また、実際に施工を依頼した方の口コミも確認しましょう。施工内容の詳細が書かれている業者は信頼できます。特に、長年地元で親しまれている業者は口コミを調べやすいため、悪評が多すぎないかチェックしておくと安心です。
なお、飛び込み営業をする業者には注意しましょう。見積書では無料だと記載している項目について、後から高額な施工費を請求してくる悪徳業者である可能性が非常に高いと言えます。
相見積もりをとる
相見積もりも忘れずにとるようにしましょう。相見積もりとは、一度に複数社の見積もりをとる方法です。一社ずつ見積りをとるのは手間も時間もかかりますが、相見積もりなら簡単に見積もりを比べられます。

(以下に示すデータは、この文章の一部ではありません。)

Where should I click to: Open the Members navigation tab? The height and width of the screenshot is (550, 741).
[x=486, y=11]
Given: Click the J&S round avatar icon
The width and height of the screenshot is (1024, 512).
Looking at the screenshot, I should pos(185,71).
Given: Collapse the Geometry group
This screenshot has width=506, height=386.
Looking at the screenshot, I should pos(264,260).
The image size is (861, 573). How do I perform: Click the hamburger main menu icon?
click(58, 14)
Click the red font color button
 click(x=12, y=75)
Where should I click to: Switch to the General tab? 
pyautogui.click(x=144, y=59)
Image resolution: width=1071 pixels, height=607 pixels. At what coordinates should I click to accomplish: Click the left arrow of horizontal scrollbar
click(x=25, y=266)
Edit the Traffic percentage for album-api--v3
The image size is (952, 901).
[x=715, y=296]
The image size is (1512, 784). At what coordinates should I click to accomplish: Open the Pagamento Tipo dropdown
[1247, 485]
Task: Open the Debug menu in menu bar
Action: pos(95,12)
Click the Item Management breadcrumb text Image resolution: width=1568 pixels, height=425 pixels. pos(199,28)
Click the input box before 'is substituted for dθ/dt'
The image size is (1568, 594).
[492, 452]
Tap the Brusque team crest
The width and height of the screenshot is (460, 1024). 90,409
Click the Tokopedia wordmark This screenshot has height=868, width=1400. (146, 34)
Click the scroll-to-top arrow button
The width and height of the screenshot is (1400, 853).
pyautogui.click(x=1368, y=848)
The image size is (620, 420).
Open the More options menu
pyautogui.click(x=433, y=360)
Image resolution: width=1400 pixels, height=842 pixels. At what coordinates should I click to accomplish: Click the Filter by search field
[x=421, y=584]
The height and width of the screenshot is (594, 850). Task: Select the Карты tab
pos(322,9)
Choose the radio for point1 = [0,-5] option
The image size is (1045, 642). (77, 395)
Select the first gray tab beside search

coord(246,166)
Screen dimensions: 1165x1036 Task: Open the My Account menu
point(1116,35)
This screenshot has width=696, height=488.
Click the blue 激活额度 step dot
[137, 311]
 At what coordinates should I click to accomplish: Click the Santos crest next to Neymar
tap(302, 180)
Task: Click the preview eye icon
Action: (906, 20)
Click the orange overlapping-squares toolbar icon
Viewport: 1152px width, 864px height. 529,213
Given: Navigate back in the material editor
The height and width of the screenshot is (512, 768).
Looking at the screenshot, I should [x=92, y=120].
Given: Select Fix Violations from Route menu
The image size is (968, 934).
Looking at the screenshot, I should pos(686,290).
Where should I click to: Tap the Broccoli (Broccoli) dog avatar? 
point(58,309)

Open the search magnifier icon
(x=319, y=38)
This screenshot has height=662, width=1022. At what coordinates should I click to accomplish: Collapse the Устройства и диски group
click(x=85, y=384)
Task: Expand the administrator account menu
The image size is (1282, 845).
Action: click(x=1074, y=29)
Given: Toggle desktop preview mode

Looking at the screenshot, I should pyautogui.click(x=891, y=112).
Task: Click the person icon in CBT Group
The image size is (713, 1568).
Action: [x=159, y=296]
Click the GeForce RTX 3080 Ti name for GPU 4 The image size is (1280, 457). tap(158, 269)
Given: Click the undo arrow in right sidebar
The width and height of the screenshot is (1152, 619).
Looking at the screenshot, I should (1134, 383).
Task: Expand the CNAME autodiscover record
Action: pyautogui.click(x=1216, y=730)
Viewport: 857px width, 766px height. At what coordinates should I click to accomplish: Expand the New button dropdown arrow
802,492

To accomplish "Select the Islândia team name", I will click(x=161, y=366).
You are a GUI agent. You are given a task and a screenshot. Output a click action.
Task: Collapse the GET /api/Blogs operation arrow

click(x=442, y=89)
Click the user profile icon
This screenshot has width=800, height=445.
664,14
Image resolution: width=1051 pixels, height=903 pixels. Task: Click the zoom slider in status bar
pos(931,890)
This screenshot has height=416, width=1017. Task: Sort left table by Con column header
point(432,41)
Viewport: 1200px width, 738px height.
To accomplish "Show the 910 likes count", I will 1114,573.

費用だけでなく、アフターフォローなどの施工後の保証についても確認できるのが便利な点です。定期的な無料点検のようなサービスが充実しているかどうかも、業者選びの際の大切な判断材料だと言えます。
棟板金の修理は業者に依頼すると安心
屋根板金の中でも、棟板金は特に劣化が激しい箇所です。劣化を放置しておくと住まいにさまざまな不具合が生じますが、DIYで修理するのは危険を伴ううえ、専門的な技術が必要であるため現実的ではありません。
お家の劣化のサインを発見したら、まずは専門の業者さんに修理を依頼しましょう。優良業者を探し、損傷の進行を早めに食い止めるのが重要です。補修したい部分について相談して、適切な補修方法をとってもらうのがおすすめです。
また、優良業者であれば同時に屋根リフォームや外壁塗装についても併せて相談してみるとよいでしょう。リフォーム費用は一度の施工で済ませると抑えられる可能性が高いです。これは業者がリフォーム工事にかかる手間を省ける事が理由のひとつだと言えます。もちろん料金が高すぎたり、不安が残る説明しかしてくれない業者は避けましょう。
効率よく業者選びができる相見積もりを活用して、ぜひ信頼して依頼できる業者を見つけてください。